Consider this recent feature from the Washington Post, which traces how companies share transaction data when you make a card purchase. The columnist, Geoffrey Fowler, tried to track down exactly how many firms got his information when he purchased a humble banana. While companies are tight-lipped on how they share data, he was able to get a general picture of the records life of a card-based transaction.

Each time you swipe your card to buy a piece of fruit, at least six categories of corporations can receive your data, depending on how you pay: your bank, the payments network, the store itself, the point-of-sale system, mobile wallets like Google Pay, and financial apps like Mint.

And all of these groups love to share. Take your bank. The Gramm-Leach-Bliley Act of 1999 empowers banks to share customer data with "affiliates" for marketing purposes—so long as your bank tells you in the fine print of one of the many junk letters you toss out without reading and gives you the ability to opt out.

And share they do—ever wonder why you get Facebook ads for a product that you just purchased? Nonaffiliate marketing may be the culprit.

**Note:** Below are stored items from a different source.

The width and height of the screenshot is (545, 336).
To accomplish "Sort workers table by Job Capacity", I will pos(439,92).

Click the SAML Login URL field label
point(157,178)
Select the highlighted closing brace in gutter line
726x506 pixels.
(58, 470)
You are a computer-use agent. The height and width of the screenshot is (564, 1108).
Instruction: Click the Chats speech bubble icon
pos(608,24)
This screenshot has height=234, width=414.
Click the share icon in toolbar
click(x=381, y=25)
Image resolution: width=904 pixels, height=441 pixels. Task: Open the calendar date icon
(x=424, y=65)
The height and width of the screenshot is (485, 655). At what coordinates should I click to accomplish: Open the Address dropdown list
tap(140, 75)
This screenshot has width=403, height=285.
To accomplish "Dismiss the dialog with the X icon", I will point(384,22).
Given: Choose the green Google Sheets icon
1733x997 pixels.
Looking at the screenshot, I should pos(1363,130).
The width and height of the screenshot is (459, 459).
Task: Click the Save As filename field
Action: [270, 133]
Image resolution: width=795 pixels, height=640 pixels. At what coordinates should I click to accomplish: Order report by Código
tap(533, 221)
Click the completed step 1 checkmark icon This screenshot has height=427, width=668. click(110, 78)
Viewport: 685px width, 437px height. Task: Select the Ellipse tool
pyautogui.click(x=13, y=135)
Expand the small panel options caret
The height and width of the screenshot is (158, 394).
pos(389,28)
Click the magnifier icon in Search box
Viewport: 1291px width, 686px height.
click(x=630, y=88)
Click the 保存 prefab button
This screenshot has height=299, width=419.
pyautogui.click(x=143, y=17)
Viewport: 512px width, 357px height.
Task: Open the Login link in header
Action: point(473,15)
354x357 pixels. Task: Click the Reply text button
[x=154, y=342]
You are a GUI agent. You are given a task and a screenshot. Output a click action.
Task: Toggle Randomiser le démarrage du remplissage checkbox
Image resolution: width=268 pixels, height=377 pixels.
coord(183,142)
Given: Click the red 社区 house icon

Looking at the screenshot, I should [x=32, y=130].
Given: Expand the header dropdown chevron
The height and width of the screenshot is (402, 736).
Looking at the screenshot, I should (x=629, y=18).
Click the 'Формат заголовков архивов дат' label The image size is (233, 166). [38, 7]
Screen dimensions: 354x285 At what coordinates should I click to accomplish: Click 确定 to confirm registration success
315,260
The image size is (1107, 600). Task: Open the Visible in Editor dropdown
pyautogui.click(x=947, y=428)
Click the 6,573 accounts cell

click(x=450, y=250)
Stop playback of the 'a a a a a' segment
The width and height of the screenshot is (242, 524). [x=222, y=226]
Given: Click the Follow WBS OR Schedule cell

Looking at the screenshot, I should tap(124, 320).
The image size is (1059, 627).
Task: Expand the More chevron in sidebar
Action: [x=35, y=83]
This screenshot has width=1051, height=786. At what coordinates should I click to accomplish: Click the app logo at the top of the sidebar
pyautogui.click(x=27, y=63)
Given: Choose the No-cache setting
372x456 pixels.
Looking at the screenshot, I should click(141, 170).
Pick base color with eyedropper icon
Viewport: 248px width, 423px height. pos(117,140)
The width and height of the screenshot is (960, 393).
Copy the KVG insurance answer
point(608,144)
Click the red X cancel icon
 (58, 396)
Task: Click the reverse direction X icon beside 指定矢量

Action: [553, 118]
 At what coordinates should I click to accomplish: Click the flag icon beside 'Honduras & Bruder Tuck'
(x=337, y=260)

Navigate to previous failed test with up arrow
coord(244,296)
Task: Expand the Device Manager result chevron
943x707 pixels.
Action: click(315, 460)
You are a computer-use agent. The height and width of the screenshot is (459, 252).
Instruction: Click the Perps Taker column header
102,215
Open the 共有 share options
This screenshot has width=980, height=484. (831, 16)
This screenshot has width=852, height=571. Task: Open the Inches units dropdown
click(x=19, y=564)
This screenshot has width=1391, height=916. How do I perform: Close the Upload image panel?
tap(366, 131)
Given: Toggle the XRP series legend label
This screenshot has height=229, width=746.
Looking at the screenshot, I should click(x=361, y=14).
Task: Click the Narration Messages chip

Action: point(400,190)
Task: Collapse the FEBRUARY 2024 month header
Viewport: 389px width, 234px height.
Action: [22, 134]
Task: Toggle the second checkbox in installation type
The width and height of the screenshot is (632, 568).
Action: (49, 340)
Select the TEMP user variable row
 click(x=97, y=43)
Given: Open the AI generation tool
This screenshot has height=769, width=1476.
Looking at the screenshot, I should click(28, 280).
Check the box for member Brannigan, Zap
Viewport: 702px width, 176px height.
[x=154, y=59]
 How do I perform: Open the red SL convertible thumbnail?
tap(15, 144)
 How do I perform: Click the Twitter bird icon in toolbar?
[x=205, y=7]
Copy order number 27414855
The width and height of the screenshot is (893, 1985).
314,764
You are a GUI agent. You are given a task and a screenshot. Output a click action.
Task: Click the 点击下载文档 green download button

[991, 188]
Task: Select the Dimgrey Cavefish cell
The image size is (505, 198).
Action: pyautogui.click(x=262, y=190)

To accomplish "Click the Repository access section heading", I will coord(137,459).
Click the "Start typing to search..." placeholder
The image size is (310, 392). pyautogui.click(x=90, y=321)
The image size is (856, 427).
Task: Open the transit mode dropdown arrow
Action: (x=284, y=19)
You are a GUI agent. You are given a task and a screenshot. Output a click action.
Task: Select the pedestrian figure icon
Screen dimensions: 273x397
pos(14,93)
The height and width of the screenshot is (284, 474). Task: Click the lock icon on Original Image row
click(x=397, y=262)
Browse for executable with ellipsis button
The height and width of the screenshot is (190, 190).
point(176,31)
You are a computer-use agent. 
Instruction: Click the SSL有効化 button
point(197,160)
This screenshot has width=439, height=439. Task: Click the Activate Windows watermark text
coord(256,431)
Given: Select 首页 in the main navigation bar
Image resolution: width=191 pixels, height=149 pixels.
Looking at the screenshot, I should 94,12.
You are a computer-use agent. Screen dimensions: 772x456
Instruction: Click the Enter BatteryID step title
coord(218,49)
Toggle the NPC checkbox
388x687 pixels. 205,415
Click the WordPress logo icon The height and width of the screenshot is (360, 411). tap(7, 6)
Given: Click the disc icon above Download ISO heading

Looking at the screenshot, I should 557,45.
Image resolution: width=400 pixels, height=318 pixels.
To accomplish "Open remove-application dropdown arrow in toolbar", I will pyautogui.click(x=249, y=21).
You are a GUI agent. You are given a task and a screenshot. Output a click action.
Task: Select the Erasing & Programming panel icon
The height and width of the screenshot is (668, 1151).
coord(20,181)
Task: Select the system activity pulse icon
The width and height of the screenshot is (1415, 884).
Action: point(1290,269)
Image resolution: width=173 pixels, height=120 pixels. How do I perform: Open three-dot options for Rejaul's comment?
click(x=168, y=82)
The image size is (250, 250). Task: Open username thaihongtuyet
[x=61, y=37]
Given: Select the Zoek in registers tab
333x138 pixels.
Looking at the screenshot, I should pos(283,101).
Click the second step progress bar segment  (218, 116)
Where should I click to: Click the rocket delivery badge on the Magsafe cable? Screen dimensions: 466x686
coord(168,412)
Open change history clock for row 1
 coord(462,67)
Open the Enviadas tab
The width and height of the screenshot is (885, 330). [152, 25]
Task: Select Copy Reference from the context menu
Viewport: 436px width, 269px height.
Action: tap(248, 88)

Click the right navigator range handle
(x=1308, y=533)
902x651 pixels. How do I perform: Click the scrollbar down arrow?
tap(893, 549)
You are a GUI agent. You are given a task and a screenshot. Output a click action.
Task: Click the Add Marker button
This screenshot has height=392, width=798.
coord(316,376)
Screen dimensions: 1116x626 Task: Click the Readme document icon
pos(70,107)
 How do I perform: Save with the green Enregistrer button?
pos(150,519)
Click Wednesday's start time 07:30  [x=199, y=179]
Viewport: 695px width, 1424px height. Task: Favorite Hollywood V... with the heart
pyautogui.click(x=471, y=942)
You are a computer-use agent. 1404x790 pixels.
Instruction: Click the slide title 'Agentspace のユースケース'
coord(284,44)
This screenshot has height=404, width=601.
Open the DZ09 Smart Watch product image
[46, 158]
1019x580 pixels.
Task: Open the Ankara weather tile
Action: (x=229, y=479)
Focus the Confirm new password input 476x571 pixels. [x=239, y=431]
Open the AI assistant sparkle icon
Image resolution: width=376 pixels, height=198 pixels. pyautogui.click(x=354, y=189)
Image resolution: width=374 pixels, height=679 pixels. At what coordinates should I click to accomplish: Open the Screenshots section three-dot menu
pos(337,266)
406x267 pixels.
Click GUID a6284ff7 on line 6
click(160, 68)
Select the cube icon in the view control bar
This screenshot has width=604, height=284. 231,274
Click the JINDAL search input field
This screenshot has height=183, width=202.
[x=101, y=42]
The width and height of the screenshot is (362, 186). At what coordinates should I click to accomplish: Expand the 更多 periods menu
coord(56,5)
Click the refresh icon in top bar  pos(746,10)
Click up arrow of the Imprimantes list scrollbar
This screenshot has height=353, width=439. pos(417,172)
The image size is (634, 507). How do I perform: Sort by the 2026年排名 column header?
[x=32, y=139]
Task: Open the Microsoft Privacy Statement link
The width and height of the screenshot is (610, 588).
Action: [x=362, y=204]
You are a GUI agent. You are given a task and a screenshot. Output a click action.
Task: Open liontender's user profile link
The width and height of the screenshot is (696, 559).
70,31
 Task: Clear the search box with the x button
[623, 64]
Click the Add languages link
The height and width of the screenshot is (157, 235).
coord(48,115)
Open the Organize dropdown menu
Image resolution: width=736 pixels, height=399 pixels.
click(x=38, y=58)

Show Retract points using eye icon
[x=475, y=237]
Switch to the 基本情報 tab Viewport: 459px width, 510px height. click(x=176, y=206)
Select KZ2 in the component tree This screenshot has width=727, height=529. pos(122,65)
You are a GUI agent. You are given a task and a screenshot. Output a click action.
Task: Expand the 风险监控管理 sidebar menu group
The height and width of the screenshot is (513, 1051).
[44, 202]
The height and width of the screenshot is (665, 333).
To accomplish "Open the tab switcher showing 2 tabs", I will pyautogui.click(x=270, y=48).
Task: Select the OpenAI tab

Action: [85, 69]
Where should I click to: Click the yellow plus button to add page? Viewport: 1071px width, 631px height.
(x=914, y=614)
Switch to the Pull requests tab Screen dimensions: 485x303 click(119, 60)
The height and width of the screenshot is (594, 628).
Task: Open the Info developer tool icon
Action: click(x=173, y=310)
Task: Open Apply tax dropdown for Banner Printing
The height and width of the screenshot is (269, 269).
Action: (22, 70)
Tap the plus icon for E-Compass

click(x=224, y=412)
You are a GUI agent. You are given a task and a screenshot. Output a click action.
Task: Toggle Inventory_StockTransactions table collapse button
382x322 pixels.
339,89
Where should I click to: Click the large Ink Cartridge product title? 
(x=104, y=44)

Fowler discovered that payment networks, too, will share information with businesses like Google, packaged as "data insights." Mastercard says it scrubs any identifiable information from the data. Does that make you feel any better?

Even if these groups didn't decide to share, they can do creepy things with the data we give them. I've written before about how Target—coincidentally Fowler's banana-peddler of choice—builds behavioral profiles of their customers to more effectively market to them. In one incident, Target flagged a teen mother-to-be's pregnancy based on her activities before her family even knew. The barrage of advertisements for diapers and formula tipped the poor girl's father off.

The insidious thing about this kind of private surveillance system is that it's just so convenient. Most people—yours truly included—regularly swipe away without thought to the trail of breadcrumbs that our transaction graph reveals each day. Marketing is annoying, sure. And everyone knows that if we do something illegal, our transactions can be evidence in court.

But we rarely, if ever, consider just what a perfect surveillance system our payments network could be, as those Cold War theoreticians first brilliantly surmised in 1971.

The nice thing about this kind of private surveillance system is that we don't need to participate. The KGB does not force us to use Visa. We have the freedom to use cash or even cryptocurrency to preserve our privacy if we choose. Most people don't, of course. But we still have that right, and cryptocurrency transactions, while still maturing, are becoming more accessible and private all the time.

The freedom to use physical and digital cash is precious, but it is unfortunately not guaranteed. As Jerry Brito of Coin Center has pointed out, there is a movement to do away with cash altogether. Many commentators see it primarily as a way to facilitate crime or thwart central bank plans. Others attack cryptocurrency for similar reasons.

But as the recent protests in Hong Kong demonstrate, doing away with cash would leave us at the mercy of governments and financial institutions that do not always have our best interests in mind. Even if you don't use cash or cryptocurrency in your day-to-day life, it's an important exit option to appreciate and defend.

Maybe this Cold War thought experiment won't convince you to cut your cards altogether. But it should give us all food for thought of what we have to lose if the alternatives to our payments infrastructure are taken away from us.